======== Texte source
Toute l’équipe de L’Étage est présente, pendant trois jours, place de la Gare, dans le cadre de la manifestation Alerte qui avait pour objectif de rendre visibles les difficultés des plus démunis et le travail social accompli.
Au cours de cette même année, L’Étage perd deux de ses salariés : Vincent Ruet doit cesser toute activité professionnelle suite à un accident médical et Marie-Anne Hitter décède brutalement le 28 décembre.
Développement de nouveaux services
Pendant la longue maladie de Jean Michel Hitter, Jacques Buisson prend les commandes de L’Étage. Une nouvelle étape s’amorce avec le développement de nouveaux services notamment autour du logement, de l’aide à la parentalité et de la santé.
Participation active au réseau périnatalité
Ce réseau regroupe les Hôpitaux universitaires de Strasbourg, le Conseil général du Bas-Rhin et la Ville de Strasbourg. L’objectif est d’accompagner et de trouver des solutions d’hébergement à des jeunes femmes enceintes en situation de grande précarité.
================
======== Données disponibles
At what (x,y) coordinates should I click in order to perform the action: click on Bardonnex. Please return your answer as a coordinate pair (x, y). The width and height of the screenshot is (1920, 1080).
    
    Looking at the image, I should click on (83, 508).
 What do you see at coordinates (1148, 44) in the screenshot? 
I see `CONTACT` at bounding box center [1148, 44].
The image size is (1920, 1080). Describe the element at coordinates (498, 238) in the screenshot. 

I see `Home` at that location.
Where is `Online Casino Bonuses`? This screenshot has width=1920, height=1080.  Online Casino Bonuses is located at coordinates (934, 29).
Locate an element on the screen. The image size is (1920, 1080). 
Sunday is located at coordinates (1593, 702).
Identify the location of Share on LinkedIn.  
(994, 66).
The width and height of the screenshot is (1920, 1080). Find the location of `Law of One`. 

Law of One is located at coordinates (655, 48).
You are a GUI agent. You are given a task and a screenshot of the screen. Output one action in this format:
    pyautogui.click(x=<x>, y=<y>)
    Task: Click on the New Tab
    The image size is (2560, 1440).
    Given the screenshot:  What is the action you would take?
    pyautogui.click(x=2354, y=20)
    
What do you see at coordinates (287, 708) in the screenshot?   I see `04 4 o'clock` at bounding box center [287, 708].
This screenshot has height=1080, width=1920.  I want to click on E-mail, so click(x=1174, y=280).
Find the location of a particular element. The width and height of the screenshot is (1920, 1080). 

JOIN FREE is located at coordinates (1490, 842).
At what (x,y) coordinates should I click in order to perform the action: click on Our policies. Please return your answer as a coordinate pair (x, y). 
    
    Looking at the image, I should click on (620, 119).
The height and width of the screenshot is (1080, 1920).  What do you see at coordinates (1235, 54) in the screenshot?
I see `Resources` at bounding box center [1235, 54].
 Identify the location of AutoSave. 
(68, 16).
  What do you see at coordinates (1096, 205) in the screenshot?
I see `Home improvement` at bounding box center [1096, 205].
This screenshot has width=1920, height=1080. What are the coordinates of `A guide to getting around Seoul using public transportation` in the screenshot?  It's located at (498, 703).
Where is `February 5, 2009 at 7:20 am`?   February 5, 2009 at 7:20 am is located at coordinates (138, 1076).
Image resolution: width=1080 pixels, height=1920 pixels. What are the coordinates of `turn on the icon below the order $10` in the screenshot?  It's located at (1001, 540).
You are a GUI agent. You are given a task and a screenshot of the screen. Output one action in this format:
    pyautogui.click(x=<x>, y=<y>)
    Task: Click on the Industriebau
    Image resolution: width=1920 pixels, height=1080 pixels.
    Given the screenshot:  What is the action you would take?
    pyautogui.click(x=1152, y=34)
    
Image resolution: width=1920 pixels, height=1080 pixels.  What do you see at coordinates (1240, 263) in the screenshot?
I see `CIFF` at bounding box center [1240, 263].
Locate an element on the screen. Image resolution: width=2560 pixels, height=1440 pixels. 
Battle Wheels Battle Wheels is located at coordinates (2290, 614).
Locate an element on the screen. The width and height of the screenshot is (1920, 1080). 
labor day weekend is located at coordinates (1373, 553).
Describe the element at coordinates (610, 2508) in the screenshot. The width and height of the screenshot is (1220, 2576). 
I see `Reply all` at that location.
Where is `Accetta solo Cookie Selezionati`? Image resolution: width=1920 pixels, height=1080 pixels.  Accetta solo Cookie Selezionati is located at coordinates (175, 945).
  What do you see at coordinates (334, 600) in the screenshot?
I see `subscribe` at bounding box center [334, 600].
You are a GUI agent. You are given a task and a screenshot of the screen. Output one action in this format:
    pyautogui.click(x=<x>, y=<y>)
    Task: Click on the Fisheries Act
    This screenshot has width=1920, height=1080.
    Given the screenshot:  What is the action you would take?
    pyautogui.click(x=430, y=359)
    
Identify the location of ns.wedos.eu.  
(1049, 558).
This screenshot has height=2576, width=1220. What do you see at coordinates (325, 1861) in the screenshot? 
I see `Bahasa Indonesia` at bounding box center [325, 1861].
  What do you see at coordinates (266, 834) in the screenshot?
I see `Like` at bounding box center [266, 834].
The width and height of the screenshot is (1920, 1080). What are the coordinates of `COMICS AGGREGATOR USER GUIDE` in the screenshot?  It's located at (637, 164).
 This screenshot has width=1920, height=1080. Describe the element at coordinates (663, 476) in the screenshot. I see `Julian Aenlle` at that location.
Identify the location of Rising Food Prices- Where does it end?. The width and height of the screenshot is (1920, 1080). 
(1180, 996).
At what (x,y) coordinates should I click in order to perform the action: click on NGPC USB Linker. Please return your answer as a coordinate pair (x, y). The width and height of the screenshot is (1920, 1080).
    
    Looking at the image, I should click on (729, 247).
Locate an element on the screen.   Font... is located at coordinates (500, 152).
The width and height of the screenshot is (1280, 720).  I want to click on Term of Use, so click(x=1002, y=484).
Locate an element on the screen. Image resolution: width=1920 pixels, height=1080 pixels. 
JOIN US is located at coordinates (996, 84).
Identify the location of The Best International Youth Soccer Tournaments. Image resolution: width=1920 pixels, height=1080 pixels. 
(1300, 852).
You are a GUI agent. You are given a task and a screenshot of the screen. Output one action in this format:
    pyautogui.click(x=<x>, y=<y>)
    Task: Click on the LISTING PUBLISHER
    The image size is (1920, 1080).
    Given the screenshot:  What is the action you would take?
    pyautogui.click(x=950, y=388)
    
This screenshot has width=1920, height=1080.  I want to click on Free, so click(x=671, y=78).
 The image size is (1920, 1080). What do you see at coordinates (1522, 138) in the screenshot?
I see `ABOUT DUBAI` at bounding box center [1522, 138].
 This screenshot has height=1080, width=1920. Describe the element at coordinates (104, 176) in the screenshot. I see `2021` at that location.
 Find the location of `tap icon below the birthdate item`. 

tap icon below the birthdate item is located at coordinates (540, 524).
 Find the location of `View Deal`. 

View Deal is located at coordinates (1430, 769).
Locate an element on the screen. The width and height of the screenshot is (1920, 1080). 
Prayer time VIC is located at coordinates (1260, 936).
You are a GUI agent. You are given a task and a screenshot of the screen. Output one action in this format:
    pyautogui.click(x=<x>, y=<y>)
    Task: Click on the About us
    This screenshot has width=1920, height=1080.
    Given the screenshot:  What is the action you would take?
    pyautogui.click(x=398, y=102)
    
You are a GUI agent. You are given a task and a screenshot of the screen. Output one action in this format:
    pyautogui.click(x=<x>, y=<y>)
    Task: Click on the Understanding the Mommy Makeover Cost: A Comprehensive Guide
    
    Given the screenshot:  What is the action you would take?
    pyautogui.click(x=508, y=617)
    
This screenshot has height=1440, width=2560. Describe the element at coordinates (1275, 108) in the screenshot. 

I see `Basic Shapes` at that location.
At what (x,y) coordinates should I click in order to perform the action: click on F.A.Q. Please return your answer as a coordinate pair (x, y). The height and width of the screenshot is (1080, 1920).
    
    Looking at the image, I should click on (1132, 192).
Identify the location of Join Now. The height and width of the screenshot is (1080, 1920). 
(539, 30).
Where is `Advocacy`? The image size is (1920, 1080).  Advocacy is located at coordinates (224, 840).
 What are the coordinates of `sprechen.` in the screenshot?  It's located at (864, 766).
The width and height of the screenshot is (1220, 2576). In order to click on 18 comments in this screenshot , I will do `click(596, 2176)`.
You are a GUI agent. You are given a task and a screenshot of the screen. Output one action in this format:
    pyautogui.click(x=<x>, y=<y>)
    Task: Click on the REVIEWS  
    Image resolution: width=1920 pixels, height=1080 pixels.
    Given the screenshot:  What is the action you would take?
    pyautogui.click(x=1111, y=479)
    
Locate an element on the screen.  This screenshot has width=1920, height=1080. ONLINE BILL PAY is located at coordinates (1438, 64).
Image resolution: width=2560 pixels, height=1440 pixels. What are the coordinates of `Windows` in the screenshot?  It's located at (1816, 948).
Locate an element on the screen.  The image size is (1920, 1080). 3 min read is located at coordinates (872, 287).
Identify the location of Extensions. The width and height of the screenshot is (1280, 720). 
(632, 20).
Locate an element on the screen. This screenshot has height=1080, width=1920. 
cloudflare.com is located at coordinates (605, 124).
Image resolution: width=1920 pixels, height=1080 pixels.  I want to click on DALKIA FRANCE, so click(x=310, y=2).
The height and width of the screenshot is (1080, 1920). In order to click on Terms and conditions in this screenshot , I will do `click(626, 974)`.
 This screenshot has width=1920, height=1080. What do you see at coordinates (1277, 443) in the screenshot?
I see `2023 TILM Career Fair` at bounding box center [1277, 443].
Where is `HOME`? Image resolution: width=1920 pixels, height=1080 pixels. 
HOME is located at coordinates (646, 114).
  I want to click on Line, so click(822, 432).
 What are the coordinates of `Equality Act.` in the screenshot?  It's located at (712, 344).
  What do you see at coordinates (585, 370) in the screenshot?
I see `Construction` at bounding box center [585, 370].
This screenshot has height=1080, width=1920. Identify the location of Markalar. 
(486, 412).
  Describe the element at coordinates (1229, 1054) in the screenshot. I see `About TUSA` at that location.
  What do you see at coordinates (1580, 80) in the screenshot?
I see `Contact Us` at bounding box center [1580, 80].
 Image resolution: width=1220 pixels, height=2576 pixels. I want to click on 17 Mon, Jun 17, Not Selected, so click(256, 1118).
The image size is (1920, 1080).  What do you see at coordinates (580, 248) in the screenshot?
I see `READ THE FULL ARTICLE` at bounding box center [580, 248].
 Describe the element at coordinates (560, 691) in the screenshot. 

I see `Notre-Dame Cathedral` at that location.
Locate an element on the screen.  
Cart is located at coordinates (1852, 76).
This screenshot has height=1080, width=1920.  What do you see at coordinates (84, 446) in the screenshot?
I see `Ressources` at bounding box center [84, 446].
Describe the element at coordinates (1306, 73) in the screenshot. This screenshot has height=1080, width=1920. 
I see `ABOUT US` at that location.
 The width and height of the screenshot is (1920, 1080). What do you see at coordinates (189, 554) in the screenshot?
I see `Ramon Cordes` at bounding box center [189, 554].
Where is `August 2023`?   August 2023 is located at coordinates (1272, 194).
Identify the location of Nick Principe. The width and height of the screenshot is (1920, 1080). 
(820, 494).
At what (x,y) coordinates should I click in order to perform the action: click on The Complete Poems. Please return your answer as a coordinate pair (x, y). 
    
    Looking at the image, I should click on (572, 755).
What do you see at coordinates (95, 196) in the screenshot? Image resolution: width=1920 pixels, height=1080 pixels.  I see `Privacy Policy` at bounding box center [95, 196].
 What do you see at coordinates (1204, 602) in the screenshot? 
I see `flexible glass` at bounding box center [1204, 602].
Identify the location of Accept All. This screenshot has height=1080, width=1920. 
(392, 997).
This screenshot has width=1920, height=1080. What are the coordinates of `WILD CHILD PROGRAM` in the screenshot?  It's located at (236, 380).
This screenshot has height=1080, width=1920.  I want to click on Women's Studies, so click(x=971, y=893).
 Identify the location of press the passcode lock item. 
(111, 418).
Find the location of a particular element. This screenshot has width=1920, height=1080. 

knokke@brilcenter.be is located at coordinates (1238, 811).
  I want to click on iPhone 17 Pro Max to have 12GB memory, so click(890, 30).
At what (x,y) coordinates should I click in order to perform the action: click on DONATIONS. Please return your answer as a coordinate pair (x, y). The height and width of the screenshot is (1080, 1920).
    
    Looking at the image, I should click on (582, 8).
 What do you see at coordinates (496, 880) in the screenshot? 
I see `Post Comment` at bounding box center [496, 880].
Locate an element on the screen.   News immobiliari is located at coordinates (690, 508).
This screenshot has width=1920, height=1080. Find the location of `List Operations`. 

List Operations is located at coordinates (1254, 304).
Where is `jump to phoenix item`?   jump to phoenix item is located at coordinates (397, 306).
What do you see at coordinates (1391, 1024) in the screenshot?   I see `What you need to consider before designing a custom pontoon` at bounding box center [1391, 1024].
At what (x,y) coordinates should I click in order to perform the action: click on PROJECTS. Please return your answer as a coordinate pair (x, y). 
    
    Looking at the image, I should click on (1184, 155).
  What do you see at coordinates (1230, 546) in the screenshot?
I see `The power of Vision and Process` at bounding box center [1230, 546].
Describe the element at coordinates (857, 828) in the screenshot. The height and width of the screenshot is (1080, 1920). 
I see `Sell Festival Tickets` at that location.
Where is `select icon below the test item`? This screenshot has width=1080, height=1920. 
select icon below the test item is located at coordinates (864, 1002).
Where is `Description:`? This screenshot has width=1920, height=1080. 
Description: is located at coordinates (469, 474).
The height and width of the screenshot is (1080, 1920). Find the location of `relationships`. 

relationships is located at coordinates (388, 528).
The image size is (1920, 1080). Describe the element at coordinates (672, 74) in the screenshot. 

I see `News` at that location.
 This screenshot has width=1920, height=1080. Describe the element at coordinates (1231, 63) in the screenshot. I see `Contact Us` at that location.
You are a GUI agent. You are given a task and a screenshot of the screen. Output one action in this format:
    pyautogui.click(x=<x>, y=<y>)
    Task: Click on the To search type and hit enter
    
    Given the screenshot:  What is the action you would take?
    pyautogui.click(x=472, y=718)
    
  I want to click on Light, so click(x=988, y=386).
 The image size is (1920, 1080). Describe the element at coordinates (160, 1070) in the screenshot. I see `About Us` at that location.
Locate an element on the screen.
================
Consigne 1:
Dans le texte sur L’Étage, indiquez qui prend les commandes de l’association pendant la longue maladie de Jean Michel Hitter.
Consigne 2:
Rédigez la suite du texte sur L’Étage, en reprenant juste après sa dernière phrase.

Réponse attendue 1:
Jacques Buisson.

Réponse attendue 2:
Mise en place de lits de convalescence pour des personnes sans domicile stable
Cet hébergement de type hôtelier, le temps de la convalescence, est assorti d’un accompagnement social qui veille à la continuité du suivi médical et de l’intendance. Il concerne une soixantaine de personnes par an.
Accompagnement dans le cadre du kit jeunes insertion logement (JIL)
L’Étage est mandaté par le Conseil général du Bas-Rhin pour accompagner dans leurs démarches des jeunes de moins de 25 ans, salariés ou en formation, sécuriser leur parcours d’accès au logement, apporter un cautionnement aux propriétaires.
Gestion de places CHRS et de stabilisation
En mai 2007, avec la mise en place du plan d’accès renforcé pour les sans-abri (PARSA), des places de stabilisation et des places en centre d’hébergement et de réinsertion sociale (CHRS) se substituent aux places du plan d’hébergement temporaire (PHT). L’Étage gère 29 places CHRS et 10 places de stabilisation.
Ouverture de la maison d’accueil Erholung
Dans l’ancien presbytère protestant d’un petit village alsacien, la maison d’accueil Erholung accueille quelque temps des jeunes afin de les aider à se reconstruire. Cette maison a pu ouvrir grâce au soutien de nombreux amis et le concours décisif de la Maison du diaconat de Mulhouse.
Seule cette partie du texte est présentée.